Build a fire with coconut wood or husks and let it burn down to a bed of even, ashed-over coals, about 30 to 45 minutes. Coconut wood burns hot and leaves a sweet smoke that is the signature of the Costa Chica beach fire. If you cannot get it, hardwood lump charcoal will cook the fish, but it will not perfume it the same way; a few soaked coconut husks thrown on the coals get you closer. Never use lighter fluid. You will taste it in the fish. Set a hinged wire fish basket nearby and brush it with lard so the skin will not stick.
Lay the fish flat in the oiled basket, close it, and set it skin-side down over the coals. Grill skin-side down for the first 12 to 15 minutes, basting the flesh with the reserved adobo two or three times. The skin chars and crackles and shields the flesh from drying while it cooks from below. Keep the coals moderate. If the skin blackens before the flesh turns opaque, your fire is too hot, so raise the basket.

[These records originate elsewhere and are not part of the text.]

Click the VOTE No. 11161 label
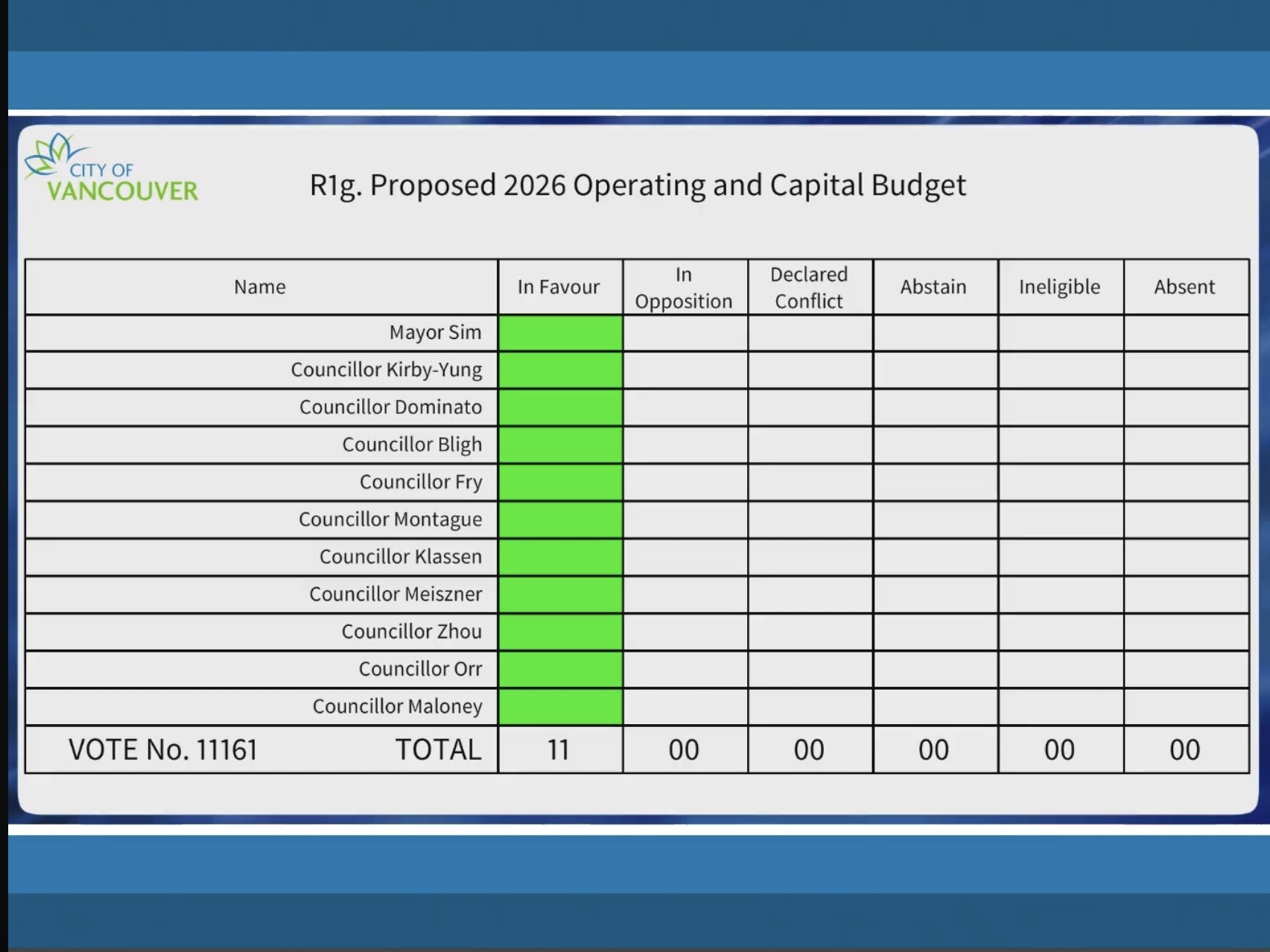This screenshot has height=952, width=1270. point(163,750)
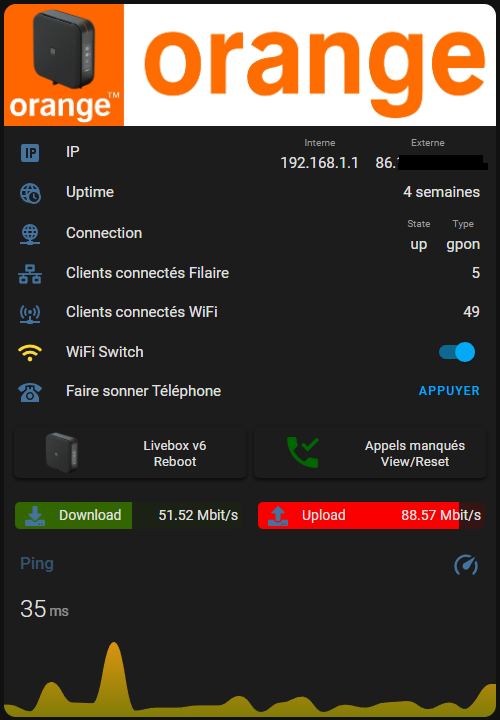Viewport: 500px width, 720px height.
Task: Click APPUYER to ring the phone
Action: pos(449,391)
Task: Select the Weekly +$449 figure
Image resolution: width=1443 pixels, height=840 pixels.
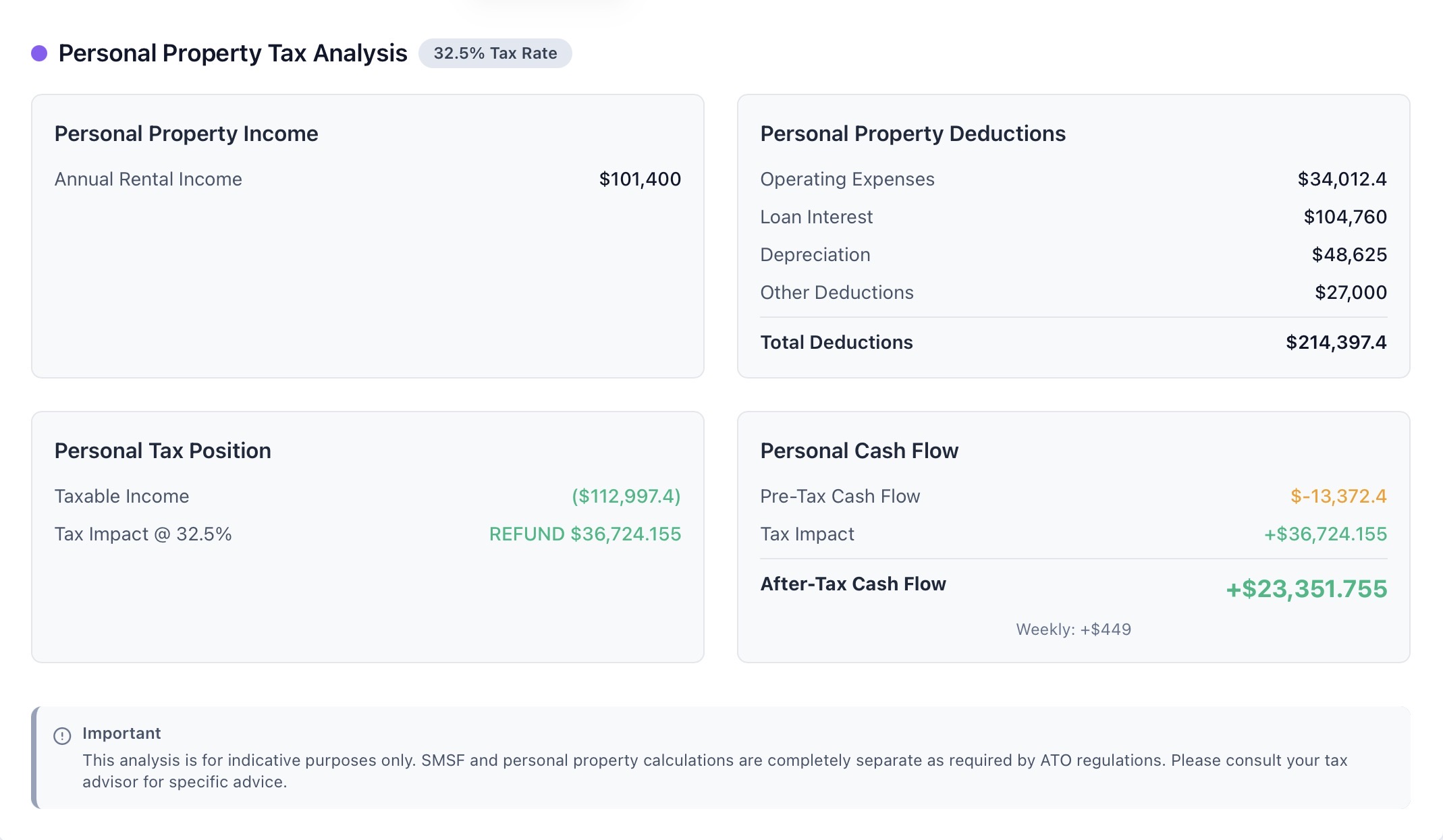Action: tap(1074, 629)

Flip the basket and grill flesh-side down for just 4 to 6 minutes, to caramelize the adobo and set those dark, smoky edges. The fish is done when the flesh is opaque to the bone and flakes at the thickest part behind the head. A 3-pound fish takes 20 to 25 minutes total. Pull it the moment it flakes; fish goes from perfect to dry fast. While it finishes, lay the whole plátanos macho right on the coals, turning until the skins are black all over and the insides are soft and sweet.

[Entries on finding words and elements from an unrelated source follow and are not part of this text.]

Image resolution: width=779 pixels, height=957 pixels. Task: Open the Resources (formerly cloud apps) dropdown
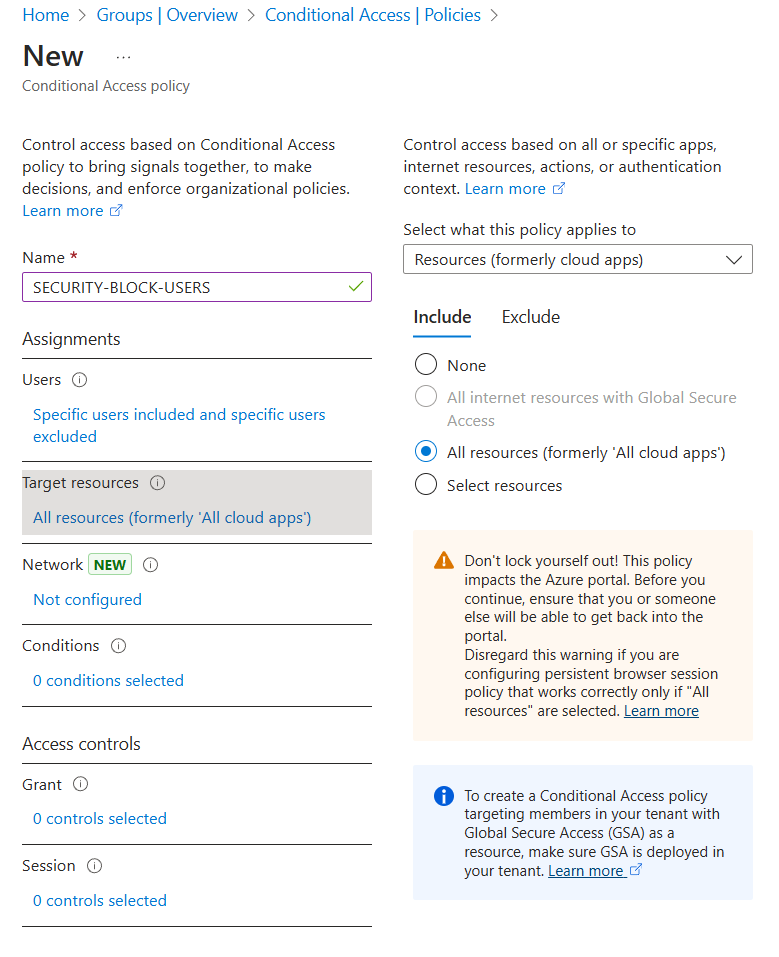[x=578, y=259]
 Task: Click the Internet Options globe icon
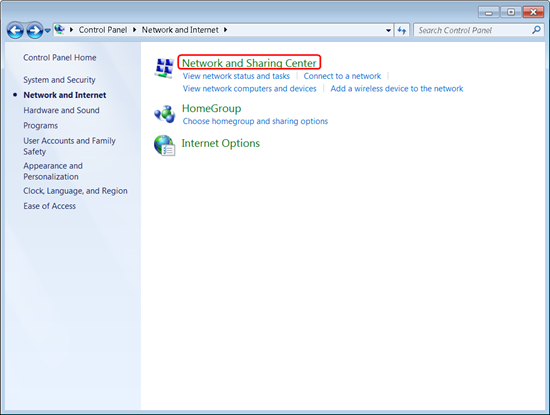pyautogui.click(x=165, y=145)
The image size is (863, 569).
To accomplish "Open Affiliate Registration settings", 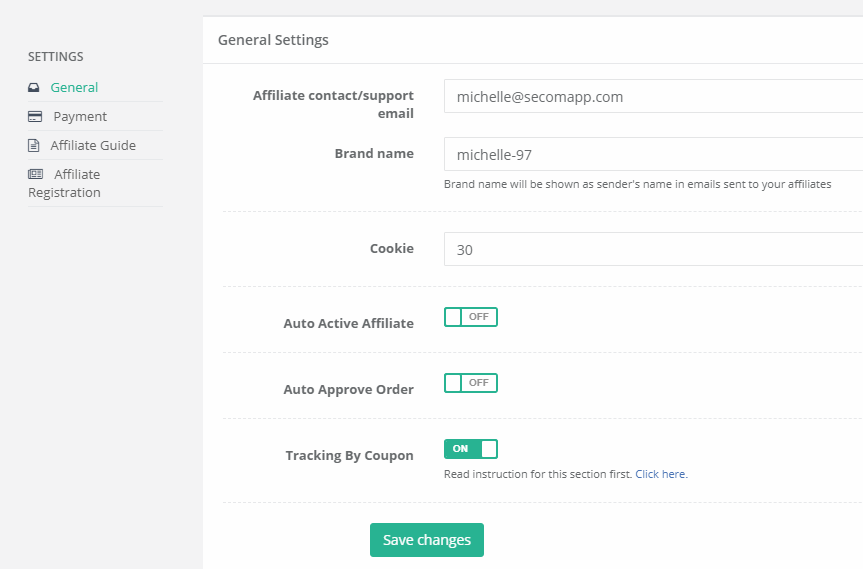I will click(x=64, y=183).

Bring the fish to the table in the basket, or slide it whole onto a peltre platter. Peel and split the charred plátanos alongside. Set out warm corn tortillas, raw onion rings, and lime halves so everyone builds their own tacos straight off the fish. Scatter toasted ajonjolí over the top if you like. This is a dish you eat with your hands, standing around the fire, pulling the flesh off in pieces. La tercera raíz no es nota al pie. Saber cocinar es saber vivir.
1 serving (about 360g)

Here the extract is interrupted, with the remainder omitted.